___ Reading text ___

Karatz was indicted last year on seven counts of mail fraud, five counts of wire fraud, three counts of securities fraud, four counts of making false statements in filings with the U.S. Securities and Exchange Commission and one count of lying to accountants. If convicted of all the charges, he faces a maximum sentence of 415 years in federal prison. In its March 2 trial memorandum, the government puts the profit motive up front. "Defendant was himself the principal beneficiary of this fraud, typically receiving between 250,000 to 600,000 stock options annually, which was roughly one-half of the total number of annual options awarded to KB's corporate officers," the memo states.

Barr, who represented Monster executive Treacy, said prosecutors pushed the profit motive in the case against his client. Treacy was alleged to have made more than $13 million in compensation from backdated options, a large chunk of the $23 million he received during his four years as an executive at the company.

"That was a big, big part of their case," Barr said. "Obviously, it was an important reason why they prevailed."

During Reyes' retrial last month, prosecutors told the judge that they plan to introduce -- for the first time -- evidence of options that the defendant personally received.

In the first trial of Reyes, prosecutors attempted to prove criminal intent by telling the jury that the finance department didn't know about the backdating -- a statement that landed the government in hot water before the 9th Circuit.

"The fact that prosecutors were pushed to make those representations to the jury indicates how important the prosecutors recognized they were to suggest there was evidence of mens rea," or a guilty state of mind, said Larry Ribstein, a professor at the University of Illinois College of Law.

___

**Given problem A:**
Answer these from the backdating article, one line each:
(i) On how many counts of securities fraud was Karatz indicted?
(ii) How much was Treacy alleged to have made in compensation from backdated options?
(iii) Where is Larry Ribstein a professor?
**Given problem B:** Please carry the backdating article forward from the point where it stops.

___ Data segment ___

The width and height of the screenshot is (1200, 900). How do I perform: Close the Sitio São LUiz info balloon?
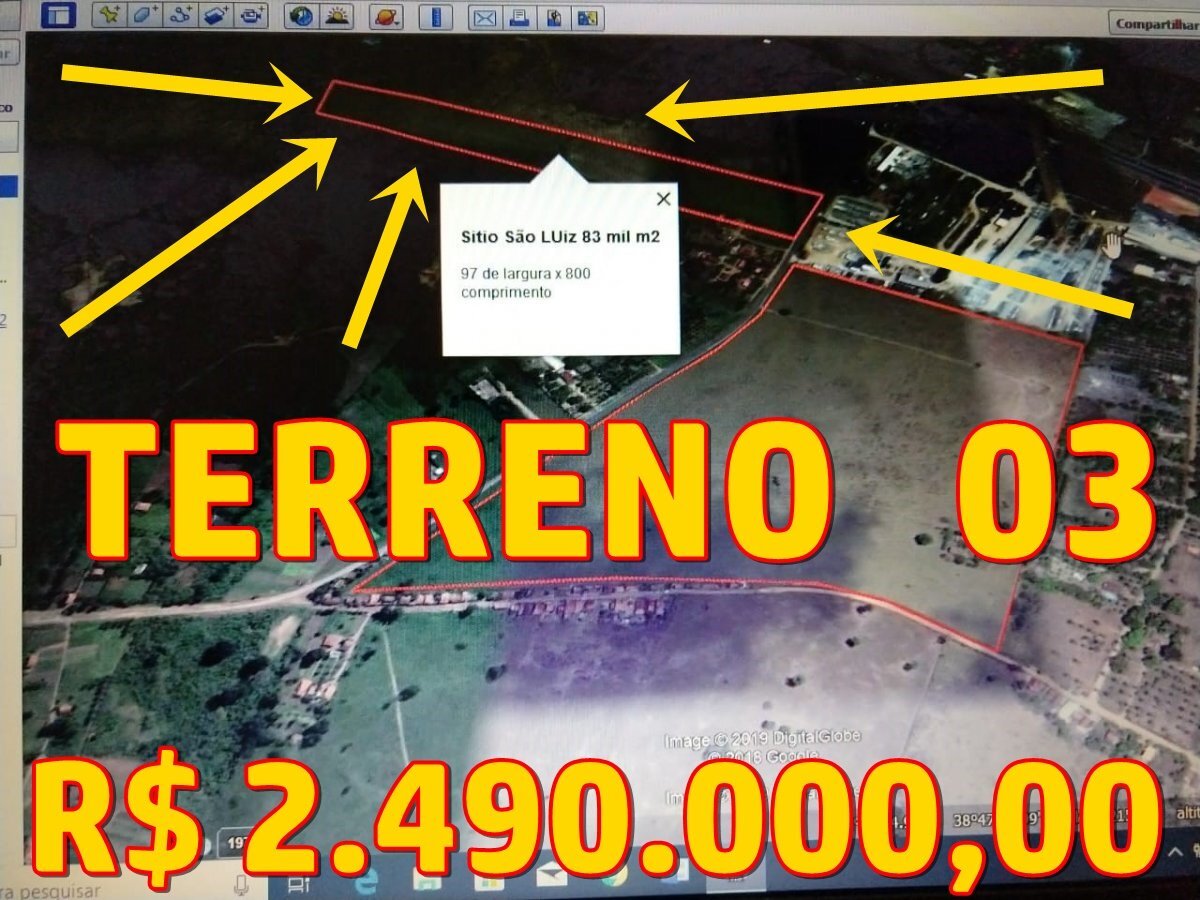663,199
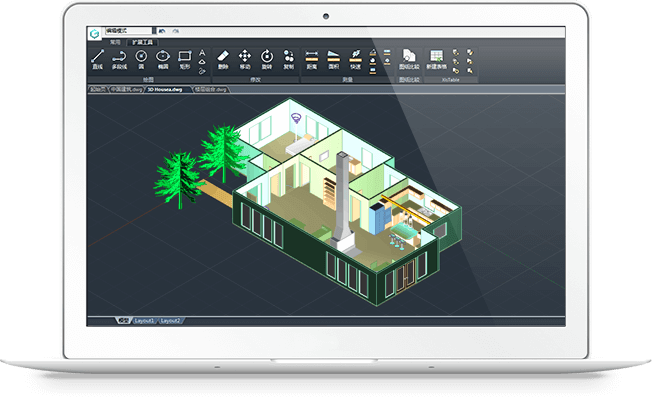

___

**Exercise answer A:**
(i) Three counts.
(ii) More than $13 million.
(iii) The University of Illinois College of Law.

**Exercise answer B:**
Alleging personal profit also steers the government's case away from a debate about the accounting rule at issue, which has served as a common defense in many backdating cases, Barr said. In general, the accounting rule, referred to as Accounting Principles Board Opinion No. 25, required that companies disclose in public filings the expenses they incurred when granting options that were "in the money," or below the current market value. Option grants that were "at the money," meaning at the current share price, didn't need to be disclosed. In the KB Home indictment, the government avoided all mention of the accounting rule.

But prosecutors must still prove that the backdating was knowing and intentional, Barr said. In his trial memorandum, filed on March 3, Karatz said that the evidence in trial will show that he never thought he had committed a crime when he set grant dates. Instead, he and KB Home's former human resources chief, Gary Ray, who pleaded guilty to obstruction of justice and is serving as a government witness, "believed they were playing by the rules as they existed then. Ray thought the stock option process was proper and legal, as did Karatz, as did the legal staff who were informed of it, as did the accountants who looked at it." In the KB Home indictment, the government doesn't even specify the amount of compensation Karatz allegedly earned from the backdating, simply stating "millions."

And then there's the elephant in the room: prosecutorial misconduct. Last month, U.S. District Court Judge Otis Wright of the Central District of California rejected Keker's request to hold an evidentiary hearing regarding potential misconduct in the case. Keker had questioned the reliability of two government witnesses, drawing parallels to the Broadcom case. Wright denied the motion, calling Keker's argument "astonishing," given that he had no evidence beyond that "little matter in Santa Ana" to assert misconduct.

For prosecutors, it's a small but significant victory. "Basically, almost nothing has worked for the government," Ribstein said. "Prosecutors are going to face these problems, these troubles, in almost every backdating case."

Related story: A DOJ List of Identified 'Bad Actors' Could Enhance FCPA Compliance Efforts.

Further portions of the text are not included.